■ DESCRIPTION OF THE TASK: Scan the listing for "agent" and copy out each line that has it.

■ PROVIDED ENTRIES:
──────
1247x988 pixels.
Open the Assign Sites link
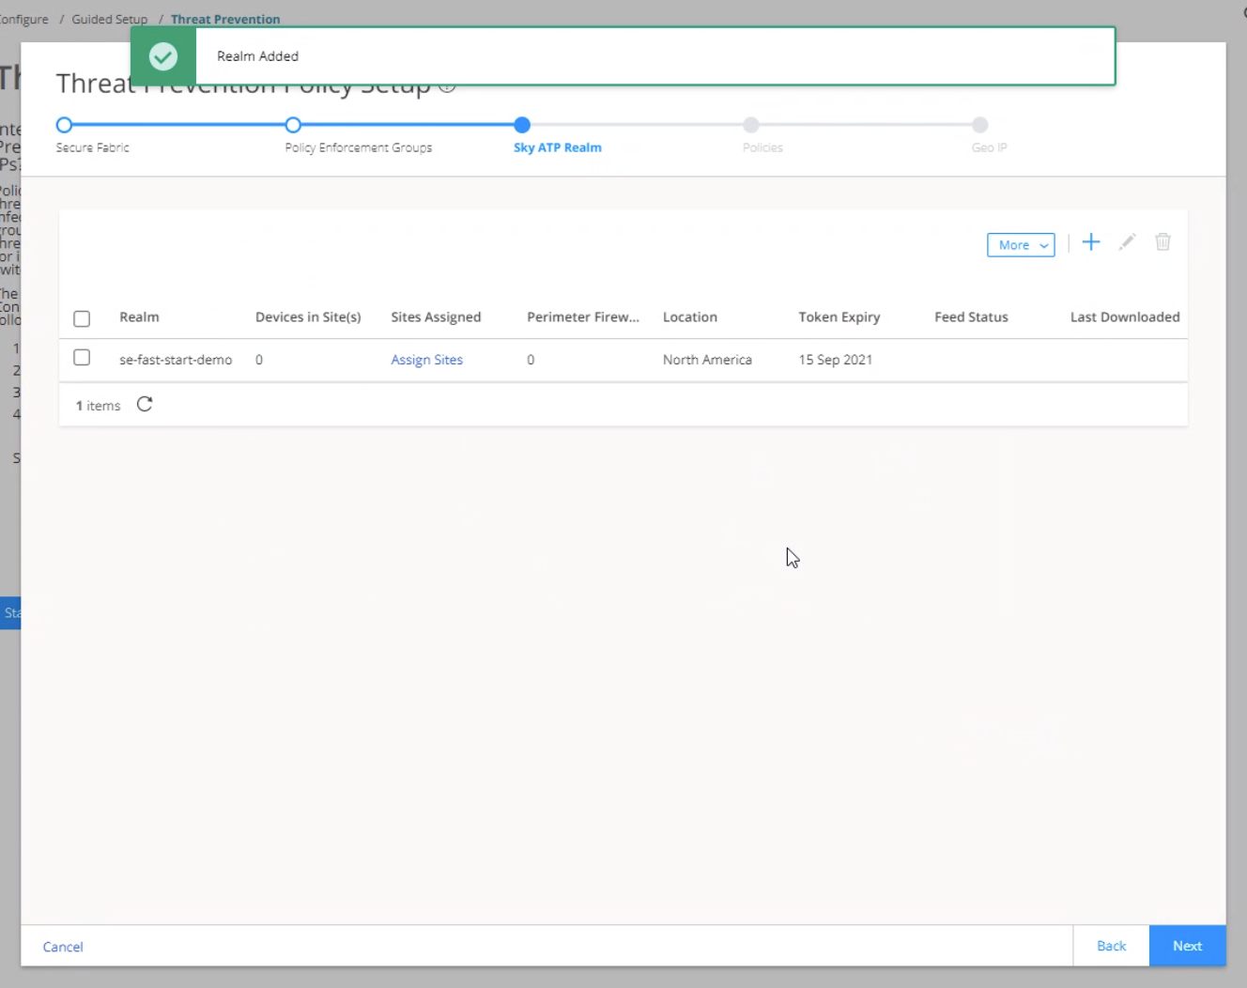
──────
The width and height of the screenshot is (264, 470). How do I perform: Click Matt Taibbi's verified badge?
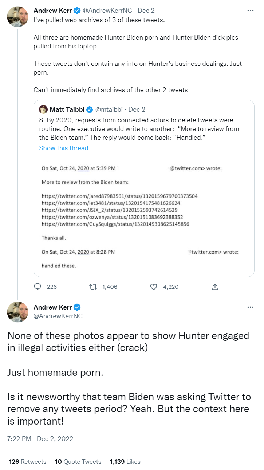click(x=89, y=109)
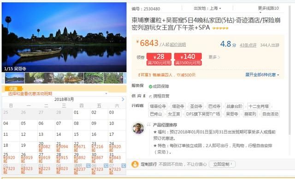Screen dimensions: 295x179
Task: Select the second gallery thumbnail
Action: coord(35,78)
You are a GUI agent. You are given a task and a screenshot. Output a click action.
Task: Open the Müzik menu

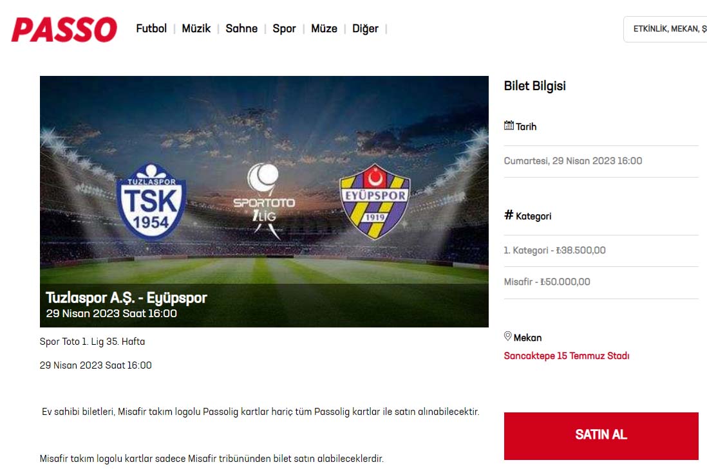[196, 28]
──────
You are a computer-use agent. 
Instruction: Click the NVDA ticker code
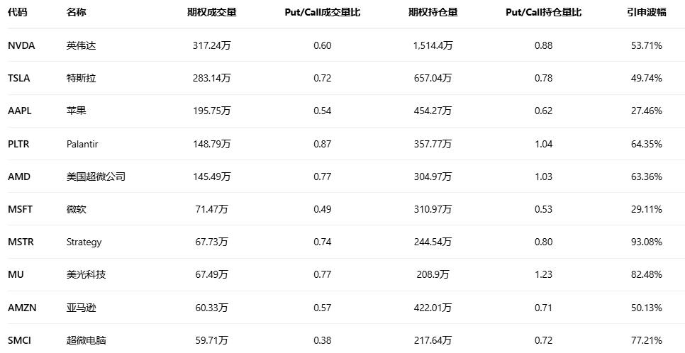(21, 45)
──────
■ SOLUTION TO THE PROBLEM:
You are a GUI agent. You are given a task and a screenshot. Output a click action.
You are a computer-use agent. 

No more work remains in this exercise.